C’è sempre una prima volta. La mia, in questo momento mentre scrivo, è quella di trovarmi dall’altra parte. Io alla tastiera, i giovani attori ed uno spettacolo ad essere recensiti. Non che non mi riesca bene il ruolo di criticone, ma ci ho pensato due volte per la paura di lasciarmi prendere da solidarietà professionale e non essere obiettivo. Non è stato così e vi spiego perché.
Ogni volta che mi sono trovato io dall’altra parte ho sempre vissuto nell’emozione e nella carica che il pubblico mi trasmette. Stavolta il mio viaggio è stato nella carica dello spettacolo ad un metro dai miei occhi, e non ho pensato agli attori e alla loro performance: il mio spettacolo è stato un percorso nelle emozioni forti.
Le edizioni de “Il Castello della Paura” sono le rappresentazioni adatte per chi nel teatro cerca quella relazione particolare, carnale e sanguigna, con le emozioni, l’imprevedibilità di essere spettatore ma sulla scena. Franco Nappi, regista creatore nonché interprete, vuole questa immersione totale nelle storie che egli scrive, conduce lo spettatore negli spazi affascinanti ed antichi del castello di Grottaminarda, fino scovare, con l’aiuto dell’interprete guida, un po’ umano un po’ spettro, i personaggi nelle loro tane, pronti a far rivivere il tempo che li vide protagonisti.
“Nel Nome del Sangue” è il titolo della quarta edizione di questo format. E’ la bramosia di sangue il filo conduttore delle storie narrate e le ragioni che portano gli uomini a desiderarlo, spinti dalle pulsioni che sono umane ma diventano folli al suo apparire, quasi come fosse una panacea in grado di calmare il dolore. Oppure una droga che dà dipendenza e che non abbandona più le vite di chi ne ha provato il sapore. Perché, come ripetono i personaggi, nulla lava via il sangue.

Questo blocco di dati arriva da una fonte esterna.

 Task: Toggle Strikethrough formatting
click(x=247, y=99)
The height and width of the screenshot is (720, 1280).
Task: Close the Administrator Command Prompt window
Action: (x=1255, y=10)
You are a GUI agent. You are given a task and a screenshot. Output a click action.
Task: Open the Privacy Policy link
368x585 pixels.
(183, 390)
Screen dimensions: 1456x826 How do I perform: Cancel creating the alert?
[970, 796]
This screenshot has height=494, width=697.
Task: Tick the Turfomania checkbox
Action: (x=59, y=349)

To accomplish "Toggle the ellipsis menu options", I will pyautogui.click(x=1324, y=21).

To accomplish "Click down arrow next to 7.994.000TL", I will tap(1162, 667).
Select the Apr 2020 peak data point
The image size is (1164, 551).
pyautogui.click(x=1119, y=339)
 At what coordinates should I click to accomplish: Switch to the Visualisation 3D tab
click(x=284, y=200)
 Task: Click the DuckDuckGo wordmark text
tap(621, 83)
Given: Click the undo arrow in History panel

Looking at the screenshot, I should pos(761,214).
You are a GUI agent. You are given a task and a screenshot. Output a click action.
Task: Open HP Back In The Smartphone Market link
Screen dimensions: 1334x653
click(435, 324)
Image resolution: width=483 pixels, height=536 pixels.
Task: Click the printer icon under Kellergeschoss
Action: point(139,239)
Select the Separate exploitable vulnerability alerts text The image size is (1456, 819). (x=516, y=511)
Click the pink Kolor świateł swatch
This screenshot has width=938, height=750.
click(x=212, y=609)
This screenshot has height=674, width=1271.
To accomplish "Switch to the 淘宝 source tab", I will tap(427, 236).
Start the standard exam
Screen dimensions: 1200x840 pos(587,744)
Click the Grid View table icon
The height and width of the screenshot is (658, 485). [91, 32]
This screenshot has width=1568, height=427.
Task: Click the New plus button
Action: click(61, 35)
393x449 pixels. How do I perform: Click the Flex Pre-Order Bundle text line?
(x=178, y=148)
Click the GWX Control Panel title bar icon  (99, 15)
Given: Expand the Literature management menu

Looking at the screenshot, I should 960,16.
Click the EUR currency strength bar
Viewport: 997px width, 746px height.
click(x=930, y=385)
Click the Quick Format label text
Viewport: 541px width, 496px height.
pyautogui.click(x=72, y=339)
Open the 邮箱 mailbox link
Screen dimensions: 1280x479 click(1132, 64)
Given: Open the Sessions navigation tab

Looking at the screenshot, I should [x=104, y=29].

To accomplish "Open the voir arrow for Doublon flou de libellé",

E così siamo pronti ad ascoltare dalla sua voce ipnotica, le vicende di Josè che, implicato nelle lotte per la corona spagnola, diventa uno spietato killer per il suo amore perduto per sempre. E poi la storia Cosimo e Remo ai quali la sete di vendetta donerà un potere grande e terribile. Sean e Claire, ultimi e vessati ma uniti in un passione perversa nell’amore per loro stessi e per il sangue, folli sadici e insieme di notte, timidi e dimenticati di giorno. Per finire con Vasilij – interpretato dallo stesso Nappi – romanziere diventato eroe a Stalingrado ma tradito dal potere e rinchiuso con i suoi fantasmi che trasforma in infiniti modi per placare la sete di sangue.
Ripeto: un percorso nelle emozioni che gli attori comunicano alla perfezione. Vivere una storia fra le mura di un castello vuol dire immaginarsi antiche segrete o intrighi di palazzo, sangue versato su quello stesso pavimento da un uomo che ad un metro da te comunica la sensazione che potrebbe rifarlo anche adesso. E se gli attori plasmano la tua adrenalina, diventano compagni, se non nemici, nell’avventura di questo enorme teatro.
Per questo sono qui a scrivere con coscienza sincera quello che ho provato nel trovarmi spettatore, sperando, armato solo delle parole, di farvi capire quello che gli attori con la loro arte hanno a me lasciato. Non facendomi rimpiangere le emozioni di quando sono io dall’altra parte.